Bitcoin price had been declining throughout the day. The prices dropped by $1,500 in the past four hours – a decline of 12% in the past 24 hours. At the time of writing, the cryptocurrency is trading at $16,842, posting a market cap of $297 billion.
It is not immediately clear why the price of Bitcoin declined, but there are several potential factors. For instance, South Korean exchange Youbit got hacked and its parent company filed for bankruptcy could have triggered a sell-off. However, Youbit plays a minor role as compared to the global cryptocurrency ecosystem, so its closure should not have a significant effect on the price of Bitcoin.
A more likely scenario is that Bitcoin’s early-week decline could have spooked wealthy investors with weak hands to take profits while they can, fearing Bitcoin price volatility. These investors could also be rebalancing capital to stake stronger positions in the altcoin markets.
As a result, alternate cryptocurrencies like Bitcoin Cash surged to an all-time high of $3,453, posting a market cap of $58 billion. Not only did Bitcoin payment service BitPay announced that it will begin accepting payments in BCH, Coinbase also listed allowed Bitcoin Cash trading within a few hours.
Ethereum price that was hovering around $400 for the longest time registered an all-time high of $882, into a $79.5 billion market cap and represents a 24-hour gain of 12 percent. This rise of altcoins has lead Bitcoin’s dominance on the crypto market to slip below 48%.
Top Stories from the Crypto World
1. Bitcoin isn’t a credible currency yet, says Japan’s Finance Minister
Japanese finance minister Taro Aso claimed Bitcoin is yet to be proven as a credible currency in society before admitting that he would watch its progress in the future.
“There’s no fixed definition on whether it’s a currency or not. This issue is a difficult one…It has not yet been proven to be credible enough to become a currency, so I need to watch [bitcoin] for a little while more.” Taro said.
A good thing to know: Japan is among the earliest countries in the world to recognize and acknowledge bitcoin as a legal method of payment, following legislation that kicked in earlier this year.

*DIRECTIONS FOR THIS TASK*: Continue the Bitcoin price report from its last sentence.

*INFORMATION SHOWN*:
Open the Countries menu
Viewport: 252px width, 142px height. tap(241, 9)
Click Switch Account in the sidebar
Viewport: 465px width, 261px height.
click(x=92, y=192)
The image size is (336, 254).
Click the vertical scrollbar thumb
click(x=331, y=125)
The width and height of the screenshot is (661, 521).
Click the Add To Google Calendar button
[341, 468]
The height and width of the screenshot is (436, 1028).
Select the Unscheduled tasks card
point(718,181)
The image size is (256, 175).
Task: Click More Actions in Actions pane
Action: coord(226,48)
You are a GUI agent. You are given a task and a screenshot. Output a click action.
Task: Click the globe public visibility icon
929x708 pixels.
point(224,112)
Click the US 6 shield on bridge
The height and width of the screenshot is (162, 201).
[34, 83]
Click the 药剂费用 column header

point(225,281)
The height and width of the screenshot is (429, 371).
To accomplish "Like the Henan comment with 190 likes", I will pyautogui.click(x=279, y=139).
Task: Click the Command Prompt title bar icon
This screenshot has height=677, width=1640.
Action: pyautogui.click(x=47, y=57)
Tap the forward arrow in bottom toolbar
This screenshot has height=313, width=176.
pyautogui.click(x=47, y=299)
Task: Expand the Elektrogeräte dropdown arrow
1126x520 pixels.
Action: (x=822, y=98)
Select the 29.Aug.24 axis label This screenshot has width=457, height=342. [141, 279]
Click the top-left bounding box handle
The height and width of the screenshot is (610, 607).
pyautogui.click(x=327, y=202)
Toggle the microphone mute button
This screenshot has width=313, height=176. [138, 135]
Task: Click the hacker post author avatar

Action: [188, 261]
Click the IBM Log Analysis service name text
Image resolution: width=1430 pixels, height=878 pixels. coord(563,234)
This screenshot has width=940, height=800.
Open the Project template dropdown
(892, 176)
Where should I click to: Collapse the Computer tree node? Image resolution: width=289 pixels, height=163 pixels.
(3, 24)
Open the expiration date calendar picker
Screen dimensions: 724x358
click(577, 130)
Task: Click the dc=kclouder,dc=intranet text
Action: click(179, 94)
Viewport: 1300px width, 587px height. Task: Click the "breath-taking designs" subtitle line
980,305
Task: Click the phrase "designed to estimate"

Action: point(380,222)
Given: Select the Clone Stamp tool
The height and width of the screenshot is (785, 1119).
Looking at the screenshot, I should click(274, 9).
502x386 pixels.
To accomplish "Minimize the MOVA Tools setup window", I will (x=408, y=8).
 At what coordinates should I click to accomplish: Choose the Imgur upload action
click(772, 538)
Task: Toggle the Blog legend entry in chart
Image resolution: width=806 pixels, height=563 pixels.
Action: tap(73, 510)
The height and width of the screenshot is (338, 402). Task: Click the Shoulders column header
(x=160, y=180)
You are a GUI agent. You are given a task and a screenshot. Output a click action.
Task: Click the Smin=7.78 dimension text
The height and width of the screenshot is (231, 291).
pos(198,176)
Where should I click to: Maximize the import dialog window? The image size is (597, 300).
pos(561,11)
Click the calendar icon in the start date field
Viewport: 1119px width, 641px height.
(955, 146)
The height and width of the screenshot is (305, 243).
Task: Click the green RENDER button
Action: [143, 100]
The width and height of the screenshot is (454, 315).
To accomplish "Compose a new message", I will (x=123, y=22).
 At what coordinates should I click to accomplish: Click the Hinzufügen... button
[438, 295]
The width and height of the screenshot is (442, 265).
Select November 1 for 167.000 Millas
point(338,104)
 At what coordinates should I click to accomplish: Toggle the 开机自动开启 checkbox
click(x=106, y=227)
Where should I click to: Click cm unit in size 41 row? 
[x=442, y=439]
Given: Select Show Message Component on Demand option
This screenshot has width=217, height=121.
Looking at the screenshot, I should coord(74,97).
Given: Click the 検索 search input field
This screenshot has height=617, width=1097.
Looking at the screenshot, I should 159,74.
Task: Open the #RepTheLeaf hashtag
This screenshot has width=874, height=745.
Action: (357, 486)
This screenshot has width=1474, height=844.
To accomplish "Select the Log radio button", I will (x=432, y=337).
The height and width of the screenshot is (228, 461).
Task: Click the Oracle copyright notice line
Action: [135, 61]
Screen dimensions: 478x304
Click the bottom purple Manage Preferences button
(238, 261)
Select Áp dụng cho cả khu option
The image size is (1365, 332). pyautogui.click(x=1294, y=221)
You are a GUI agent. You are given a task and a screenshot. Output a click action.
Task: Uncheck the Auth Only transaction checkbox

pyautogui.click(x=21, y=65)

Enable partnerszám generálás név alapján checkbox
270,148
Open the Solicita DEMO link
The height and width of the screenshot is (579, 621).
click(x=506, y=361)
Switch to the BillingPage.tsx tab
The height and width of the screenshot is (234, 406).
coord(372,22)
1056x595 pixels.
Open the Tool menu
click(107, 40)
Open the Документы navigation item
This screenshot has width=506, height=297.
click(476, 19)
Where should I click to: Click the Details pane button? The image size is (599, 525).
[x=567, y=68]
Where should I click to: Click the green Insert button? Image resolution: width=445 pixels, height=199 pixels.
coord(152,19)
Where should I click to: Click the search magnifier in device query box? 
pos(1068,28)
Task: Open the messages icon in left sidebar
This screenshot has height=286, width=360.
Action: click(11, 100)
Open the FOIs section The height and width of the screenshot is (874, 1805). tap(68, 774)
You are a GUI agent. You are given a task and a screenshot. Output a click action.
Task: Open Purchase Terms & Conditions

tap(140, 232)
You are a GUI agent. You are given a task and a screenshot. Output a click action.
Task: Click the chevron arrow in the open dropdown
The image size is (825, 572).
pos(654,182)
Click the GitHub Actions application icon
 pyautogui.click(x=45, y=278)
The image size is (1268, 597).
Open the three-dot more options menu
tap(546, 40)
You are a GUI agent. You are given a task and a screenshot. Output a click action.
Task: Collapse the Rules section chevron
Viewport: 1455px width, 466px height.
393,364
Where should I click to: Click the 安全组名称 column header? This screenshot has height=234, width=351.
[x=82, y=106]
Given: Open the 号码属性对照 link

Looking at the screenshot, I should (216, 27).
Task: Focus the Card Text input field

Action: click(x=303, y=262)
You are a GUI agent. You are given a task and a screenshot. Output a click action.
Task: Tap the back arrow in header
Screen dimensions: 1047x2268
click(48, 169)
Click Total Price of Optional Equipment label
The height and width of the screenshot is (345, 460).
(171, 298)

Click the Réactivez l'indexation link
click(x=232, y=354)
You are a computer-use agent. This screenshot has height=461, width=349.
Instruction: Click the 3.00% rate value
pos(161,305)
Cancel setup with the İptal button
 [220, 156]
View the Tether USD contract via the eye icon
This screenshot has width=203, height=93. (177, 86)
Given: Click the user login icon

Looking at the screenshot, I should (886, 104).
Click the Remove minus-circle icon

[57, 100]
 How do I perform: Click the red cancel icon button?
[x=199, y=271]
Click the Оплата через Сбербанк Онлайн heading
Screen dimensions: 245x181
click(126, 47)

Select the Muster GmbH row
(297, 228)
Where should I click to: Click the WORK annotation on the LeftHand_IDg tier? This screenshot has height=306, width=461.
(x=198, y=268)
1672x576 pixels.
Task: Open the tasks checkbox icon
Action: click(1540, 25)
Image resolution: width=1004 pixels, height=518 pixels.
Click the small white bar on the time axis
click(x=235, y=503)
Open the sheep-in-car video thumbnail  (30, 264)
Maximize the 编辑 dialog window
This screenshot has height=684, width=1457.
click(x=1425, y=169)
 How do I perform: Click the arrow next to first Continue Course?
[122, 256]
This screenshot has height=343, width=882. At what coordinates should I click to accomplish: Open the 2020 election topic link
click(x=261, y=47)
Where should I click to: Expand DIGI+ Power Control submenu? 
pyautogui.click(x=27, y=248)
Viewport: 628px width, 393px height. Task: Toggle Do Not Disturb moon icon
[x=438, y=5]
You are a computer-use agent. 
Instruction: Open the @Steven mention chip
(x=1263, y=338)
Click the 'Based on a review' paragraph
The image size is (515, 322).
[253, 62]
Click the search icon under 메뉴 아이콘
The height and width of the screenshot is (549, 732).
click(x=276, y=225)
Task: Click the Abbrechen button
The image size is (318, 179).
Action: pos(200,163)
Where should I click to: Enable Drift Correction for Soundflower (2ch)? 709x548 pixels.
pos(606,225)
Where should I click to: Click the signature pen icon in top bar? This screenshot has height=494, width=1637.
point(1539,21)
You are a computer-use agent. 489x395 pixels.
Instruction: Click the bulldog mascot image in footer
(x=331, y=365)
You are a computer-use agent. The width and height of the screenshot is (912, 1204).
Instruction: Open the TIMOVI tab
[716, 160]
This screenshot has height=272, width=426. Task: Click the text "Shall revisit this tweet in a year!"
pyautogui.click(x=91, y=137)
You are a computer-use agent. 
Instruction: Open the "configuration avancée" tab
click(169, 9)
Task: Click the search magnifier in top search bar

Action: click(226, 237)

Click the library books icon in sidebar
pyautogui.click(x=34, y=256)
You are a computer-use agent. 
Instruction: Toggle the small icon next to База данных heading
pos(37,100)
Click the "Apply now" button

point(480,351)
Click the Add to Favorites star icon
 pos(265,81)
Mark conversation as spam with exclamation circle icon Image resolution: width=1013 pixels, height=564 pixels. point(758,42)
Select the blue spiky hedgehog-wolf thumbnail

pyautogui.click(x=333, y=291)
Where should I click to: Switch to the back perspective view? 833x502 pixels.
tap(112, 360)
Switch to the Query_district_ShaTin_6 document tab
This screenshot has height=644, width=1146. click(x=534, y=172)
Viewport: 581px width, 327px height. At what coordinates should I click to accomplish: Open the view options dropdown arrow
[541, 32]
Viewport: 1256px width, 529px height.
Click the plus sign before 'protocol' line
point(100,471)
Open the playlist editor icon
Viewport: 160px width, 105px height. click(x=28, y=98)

*RESULT*:
2. Investors commit $100 million to Overstock’s tZERO token sale
The first leg of the token sale in which the firm is selling Simple Agreements for Future Equity (SAFEs) that will later be redeemed for tokens by accredited investors – began yesterday – after some hiccups.
Overstock.com CEO Patrick Byrne indicated the company may move to shorten the initial two-month timeframe for the token sale.
“We had, yesterday, 2,000 accredited investors come and apply and get the process going,” he said, adding that he had taken several phone calls from investors himself. Some of the offers, he said, were as high as $5 million or more for single token allocations.
tZERO is an alternative trading system (ATS) or dark pool that’s registered with the Securities and Exchange Commission (SEC). The trading system grew out of the Medici blockchain effort within online retail giant Overstock, an initiative that dates back to 2014 and is aimed at creating a wholly new kind of trading environment based on a blockchain.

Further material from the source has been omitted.